**The task**
Copy out the passage below about the woman paying at the co-op, word for word and in full.

## BEGIN Quoted passage

This woman entered the co-op, where Auxi collects the money for the electric company. She had dyed black hair, heavy black eye liner, a lip ring. She walked in with a reluctance I recognize.
I’m not really listening, once she starts talking to Auxi in slow Spanish in a German accent, punctured by Ums and looks to the side to think. It’s painful. I remember that pain.
Once she’s got her question out, she looks at Auxi while she replies in her quick Spanish, and I know that look. It’s: Should I just pretend I understand, or ask for more clarification, expose my ignorance more? I’ve had the look as I listened, I’ve seen the look as I’ve tried to speak.
“There’s someone else you have to pay,” says Auxi to the look in foreign language. “Another person. Not me.” With a finger pointing away from herself to the other invisible person. “A man.”
Maybe this woman speaks English, and I can save her, but there doesn’t seem to be a moment when I can cut in. And maybe I just want to ignore this live haunting of my painful past.
But Ña. Celia walks into the doorway and suggests she might know English, so I ask. Yes, she does. I ask Auxi what she wants to tell her, then explain in English. She asks me questions in English, much better than her spanish. I explain in my language. Auxi looks between us as we speaj English, laughs and says, in Spanish. “Somebody translate please!”

## END Quoted passage
## BEGIN Data lines

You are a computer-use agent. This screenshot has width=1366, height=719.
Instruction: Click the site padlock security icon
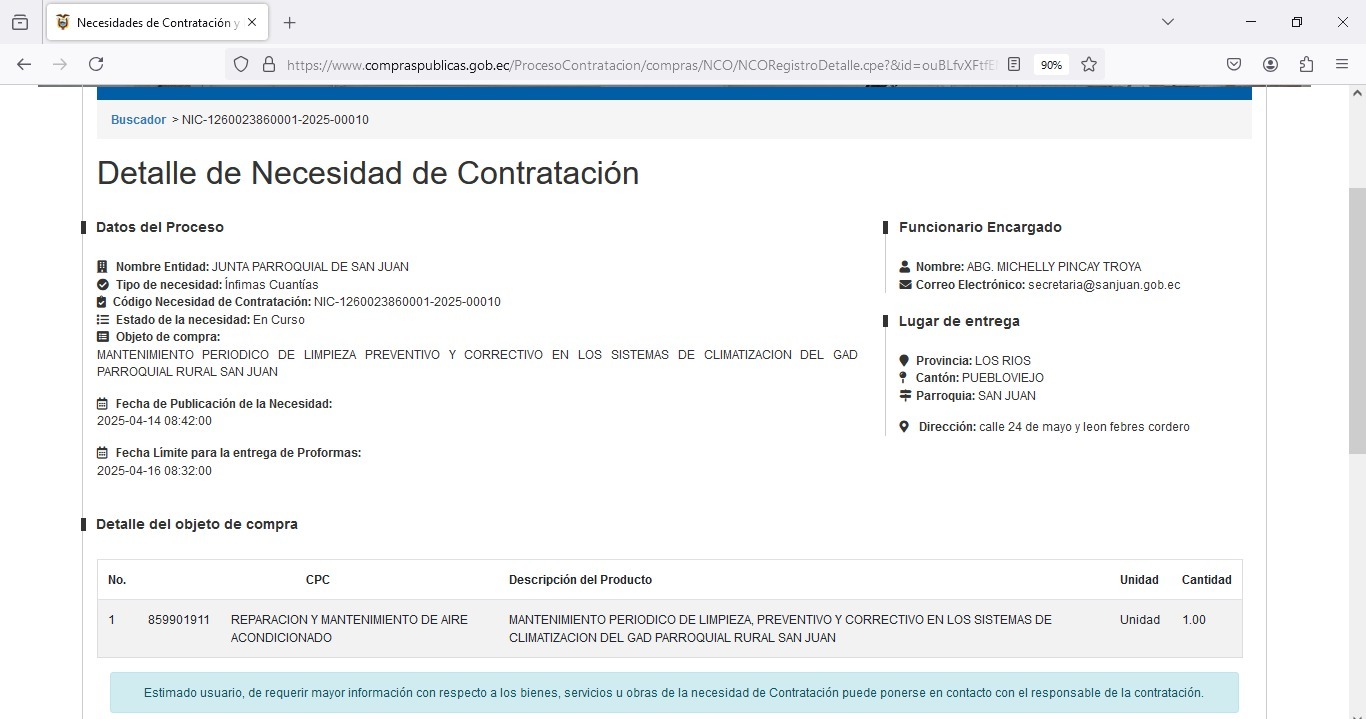pos(268,64)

## END Data lines

**Correct output**
This woman entered the co-op, where Auxi collects the money for the electric company. She had dyed black hair, heavy black eye liner, a lip ring. She walked in with a reluctance I recognize.
I’m not really listening, once she starts talking to Auxi in slow Spanish in a German accent, punctured by Ums and looks to the side to think. It’s painful. I remember that pain.
Once she’s got her question out, she looks at Auxi while she replies in her quick Spanish, and I know that look. It’s: Should I just pretend I understand, or ask for more clarification, expose my ignorance more? I’ve had the look as I listened, I’ve seen the look as I’ve tried to speak.
“There’s someone else you have to pay,” says Auxi to the look in foreign language. “Another person. Not me.” With a finger pointing away from herself to the other invisible person. “A man.”
Maybe this woman speaks English, and I can save her, but there doesn’t seem to be a moment when I can cut in. And maybe I just want to ignore this live haunting of my painful past.
But Ña. Celia walks into the doorway and suggests she might know English, so I ask. Yes, she does. I ask Auxi what she wants to tell her, then explain in English. She asks me questions in English, much better than her spanish. I explain in my language. Auxi looks between us as we speaj English, laughs and says, in Spanish. “Somebody translate please!”